Nursing? No problem! We’ve got smart ways to steer clear of the most common breastfeeding nuisances.
No Latch Troubles!
“Nursing can be painful while the baby and mother are getting the hang of it, but if all is going well, the discomfort shouldn’t last more than a week or so,” says Mona Gabbay, M.D., creator of TheBreastFeedingDoctor.com and a nursing expert in New Rochelle, New York. If you’re still experiencing pain after the first week, it could be a sign that your babe hasn’t mastered the latch. Helpful checks: Your sweetie’s mouth is wide open, with lips curled out; he has taken as much of the areola into his mouth as possible; he is sucking rhythmically; and you can hear regular swallows. If you need to, seek help from a lactation consultant.
No Breast Soreness!
Soothe those hardworking nipples with lanolin or olive oil. (Avoid using lanolin for more than a week or two, however, because it could contribute to thrush; see the next page.) “Soaking your breasts in warm saltwater after nursing can also alleviate pain and heal cuts,” Dr. Gabbay says. Mix 1 teaspoon salt with 1 cup warm water in a bowl, and pour into shot glasses or bowls. Dip your nipples in for about three minutes at a time, and pray nobody rings your doorbell.

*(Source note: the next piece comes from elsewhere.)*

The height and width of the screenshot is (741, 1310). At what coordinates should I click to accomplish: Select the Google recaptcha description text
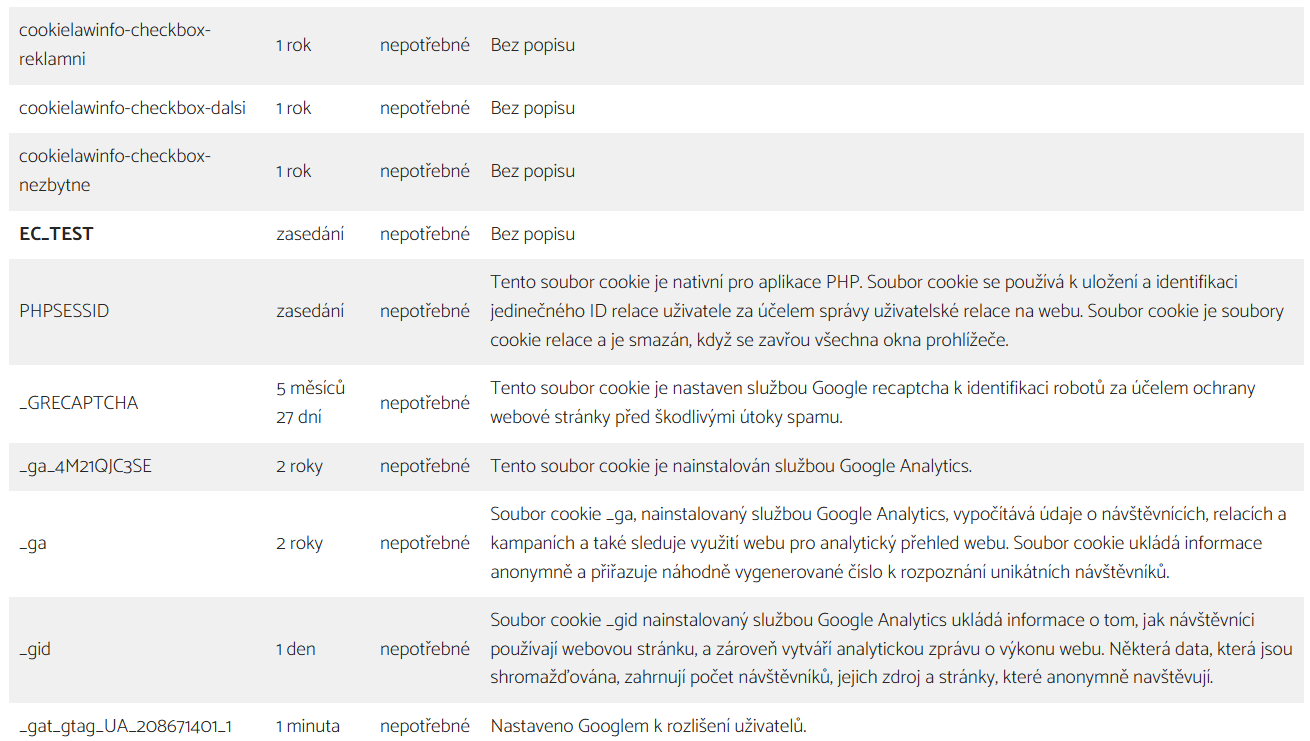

Another common cause of discomfort is engorgement, which causes full, hard breasts. The best fix: Nurse the baby on demand. If he is sleeping for long periods at night, wake up to pump. Decrease these pumping sessions over the next few nights so your breasts can adjust to longer periods of not nursing. Before feeding, take a warm shower or place a washcloth doused in warm water on your breasts to facilitate the letdown of milk; to further encourage la leche to flow, massage your breasts toward the nipple while feeding. Placing ice packs on your breasts between sessions will reduce swelling. Frozen cabbage leaves also work for some unknown reason, though you might feel like human coleslaw.
No Blocked Ducts!
Going for long stretches between nursing or putting pressure on breasts for an extended period of time (with a too-tight bra or a seat belt, or by sleeping on your stomach) can lead to a blocked duct, which causes milk to build up and form a painful, hard mass in the breast. Treat a blocked duct as you would engorgement (see previous page), offering Baby the sore breast first if you can tolerate it; she’ll nurse more vigorously there and drain it more effectively. If you develop a fever or body aches, or if the skin on your breast becomes red and sore, you may have mastitis, a bacterial infection caused by blocked ducts or open wounds on the nipples. About a third of nursing women get it. It’s treatable with antibiotics, so if you have symptoms, call your doctor.
No Low Milk Supply!
Tanks not as full as you’d like them to be? Blame infrequent nursing, certain medications (such as antihistamines), hormonal medical conditions (like thyroid dysfunction), or anatomical issues (such as past breast surgery). If your baby is fussy or wants to nurse constantly, he may not be getting enough to eat, so see a lactation consultant. She may suggest barley, oatmeal, almonds, and other foods that increase milk production, or herbs and teas like fenugreek, fennel, and nettle.
Pink, sensitive nipples that sting between feedings signal this yeast infection. “A baby’s gut naturally gets colonized with yeast, but because a newborn’s immunity isn’t very strong, he can develop an overgrowth and pass it along to his mother,” Dr. Gabbay says. Other signs: white patches on Baby’s inner cheeks or gums, or a fungal diaper rash (it’s red and raised, with satellite red spots). See your pediatrician to get an accurate diagnosis. You and your baby will both require an antifungal medication. To prevent thrush, do your best to keep your breasts dry (yeast thrives in warm, moist environments), which means avoiding lanolin after the first week postpartum and changing wet breast pads often. Take care!